Dünya’nın en büyük banka ve finansal kuruluşlarının, 1999 – 2017 yılları arasında para aklama ve kriminal faaliyet ihtimali içerdiğini bilmesine rağmen, 2 trilyon dolar üzerinde fonu aktardığı ortaya çıktı. Belgeler, Uluslararası Araştırmacı Gazeteciler Konsorsiyumu'nun 108 medya ortağı ile 88 ülkede yaptığı çalışmalar sonucunda kamuoyuyla paylaşıldı.
İşin teknik kısmı: Bankalar yasadışı olma ihtimali olan bir işlem gördüklerinde SARs adı verilen bir rapor hazırlamakla yükümlüdürler. Sadece işlemin şüpheli olduğunu belirtmek için hazırlanan bu raporlar kesin bir suça işaret etmez.
Fakat sızdırılan bu belgelerden çıkan sonuçlar, bazı durumlarda hesabın kime ait olduğunu bile bilmeyen bankaların, bahsi geçen miktarlardaki paraları yetkililerden uyarı almalarına rağmen taşımaya devam ettiklerini ortaya koydu.

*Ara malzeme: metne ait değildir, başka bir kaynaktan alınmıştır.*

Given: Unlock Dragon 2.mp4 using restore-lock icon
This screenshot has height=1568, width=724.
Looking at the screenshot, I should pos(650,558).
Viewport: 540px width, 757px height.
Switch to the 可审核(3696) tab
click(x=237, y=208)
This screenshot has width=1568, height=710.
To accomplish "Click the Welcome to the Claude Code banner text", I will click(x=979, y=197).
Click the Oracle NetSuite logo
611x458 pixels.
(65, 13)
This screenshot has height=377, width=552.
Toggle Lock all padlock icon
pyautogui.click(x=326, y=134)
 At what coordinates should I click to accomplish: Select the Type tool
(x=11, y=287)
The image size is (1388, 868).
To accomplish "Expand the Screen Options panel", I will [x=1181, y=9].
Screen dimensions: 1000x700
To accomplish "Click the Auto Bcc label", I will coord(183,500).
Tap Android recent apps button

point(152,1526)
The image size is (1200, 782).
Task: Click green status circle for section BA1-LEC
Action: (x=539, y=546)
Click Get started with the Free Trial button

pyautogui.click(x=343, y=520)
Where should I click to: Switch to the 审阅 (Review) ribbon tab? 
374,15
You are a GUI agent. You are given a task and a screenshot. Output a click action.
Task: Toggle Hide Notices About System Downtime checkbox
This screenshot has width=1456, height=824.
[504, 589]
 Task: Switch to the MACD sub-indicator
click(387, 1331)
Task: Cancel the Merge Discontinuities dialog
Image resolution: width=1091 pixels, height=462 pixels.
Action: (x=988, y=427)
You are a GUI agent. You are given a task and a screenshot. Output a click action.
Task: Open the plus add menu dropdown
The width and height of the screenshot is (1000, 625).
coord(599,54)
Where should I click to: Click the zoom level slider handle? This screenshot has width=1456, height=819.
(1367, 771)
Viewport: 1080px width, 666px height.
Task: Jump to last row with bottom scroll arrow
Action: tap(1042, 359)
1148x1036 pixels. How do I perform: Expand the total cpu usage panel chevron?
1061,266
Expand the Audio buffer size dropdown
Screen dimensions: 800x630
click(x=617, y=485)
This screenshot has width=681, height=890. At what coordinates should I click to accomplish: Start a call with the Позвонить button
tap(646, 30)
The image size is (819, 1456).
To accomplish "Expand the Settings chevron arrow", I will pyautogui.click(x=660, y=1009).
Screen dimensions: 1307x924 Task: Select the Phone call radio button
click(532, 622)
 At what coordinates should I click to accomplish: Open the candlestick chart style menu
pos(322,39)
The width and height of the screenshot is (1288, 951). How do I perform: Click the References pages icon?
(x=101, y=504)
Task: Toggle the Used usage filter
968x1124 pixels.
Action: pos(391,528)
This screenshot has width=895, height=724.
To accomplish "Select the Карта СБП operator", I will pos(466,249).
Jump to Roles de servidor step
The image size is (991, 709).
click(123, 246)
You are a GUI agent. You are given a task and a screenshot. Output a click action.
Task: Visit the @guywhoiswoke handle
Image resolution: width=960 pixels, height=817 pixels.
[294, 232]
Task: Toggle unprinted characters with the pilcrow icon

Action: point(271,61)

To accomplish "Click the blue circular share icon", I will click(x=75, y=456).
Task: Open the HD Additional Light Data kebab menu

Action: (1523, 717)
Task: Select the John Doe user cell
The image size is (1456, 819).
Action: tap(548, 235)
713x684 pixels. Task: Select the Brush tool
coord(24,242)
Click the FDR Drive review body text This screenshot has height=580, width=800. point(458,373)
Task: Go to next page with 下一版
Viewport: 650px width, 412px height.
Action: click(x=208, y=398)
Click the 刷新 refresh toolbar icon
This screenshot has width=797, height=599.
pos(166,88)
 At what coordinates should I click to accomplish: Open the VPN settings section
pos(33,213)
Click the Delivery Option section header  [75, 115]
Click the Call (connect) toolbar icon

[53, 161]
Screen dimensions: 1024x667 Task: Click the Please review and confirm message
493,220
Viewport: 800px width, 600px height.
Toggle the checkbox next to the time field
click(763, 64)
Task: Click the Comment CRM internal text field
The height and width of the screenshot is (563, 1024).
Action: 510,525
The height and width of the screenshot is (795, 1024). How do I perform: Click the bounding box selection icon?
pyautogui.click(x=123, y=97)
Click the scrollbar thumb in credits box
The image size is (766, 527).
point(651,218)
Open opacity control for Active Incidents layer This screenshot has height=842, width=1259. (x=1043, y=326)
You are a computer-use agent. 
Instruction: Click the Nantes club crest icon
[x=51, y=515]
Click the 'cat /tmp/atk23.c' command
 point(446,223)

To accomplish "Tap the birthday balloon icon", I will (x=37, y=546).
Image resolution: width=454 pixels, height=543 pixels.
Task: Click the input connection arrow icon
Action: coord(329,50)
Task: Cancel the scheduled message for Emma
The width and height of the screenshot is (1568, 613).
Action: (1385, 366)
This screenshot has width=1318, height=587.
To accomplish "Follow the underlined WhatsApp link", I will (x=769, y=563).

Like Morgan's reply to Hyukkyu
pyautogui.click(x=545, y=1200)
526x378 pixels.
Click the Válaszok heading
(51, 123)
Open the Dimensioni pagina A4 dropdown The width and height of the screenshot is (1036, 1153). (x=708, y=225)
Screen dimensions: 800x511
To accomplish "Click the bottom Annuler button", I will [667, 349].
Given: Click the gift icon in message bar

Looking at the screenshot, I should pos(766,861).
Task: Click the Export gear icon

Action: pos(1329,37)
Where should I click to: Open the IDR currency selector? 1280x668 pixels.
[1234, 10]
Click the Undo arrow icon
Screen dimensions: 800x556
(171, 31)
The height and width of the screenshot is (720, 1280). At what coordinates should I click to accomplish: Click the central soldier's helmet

Raporda hangi bankalar öne çıkıyor?
Dosyalarda yer alan analize göre AG, 1.3 trilyon dolarlık şüpheli işlem ile başta yer alıyor. Suçluların, teröristlerin ve uyuşturucu tacirlerinin para aklama operasyonlarının banka üzerinden yapıldığı söyleniyor.
JP Morgan’ın ise, kime ait olduğunu bilmediği bir hesap üzerinden 1 milyar dolar üzerinde para taşıdığı belirtiliyor. Banka sonradan hesabın FBI’ın en çok arananlar listesinde yer alan bir mafyaya ait olduğunu öğreniyor.
HSBC’nin de milyonlarca doların dolandırıcılar tarafından dünyanın bir çok yerine taşınmasına göz yumduğu söyleniyor.
Bizi neden ilgilendiriyor?
Yasadışı paranın bu kadar rahat hareket edebilmesi, yolsuzluğun, uyuşturucu tacirlerinin, vergi kaçakçılarının ve oligarkların kazandıkları paraları aklayarak güç kazanmalarını sağlıyor. Bu konuda dünyanın en büyük ve saygıdeğer bankaların ve regülatörlerinin en önemli kontrol mekanizması olması gerekirken, onların da bilgisi dahilinde bu işlemlerin gerçekleştirilebiliyor olması toplumun güvenini sarsıyor.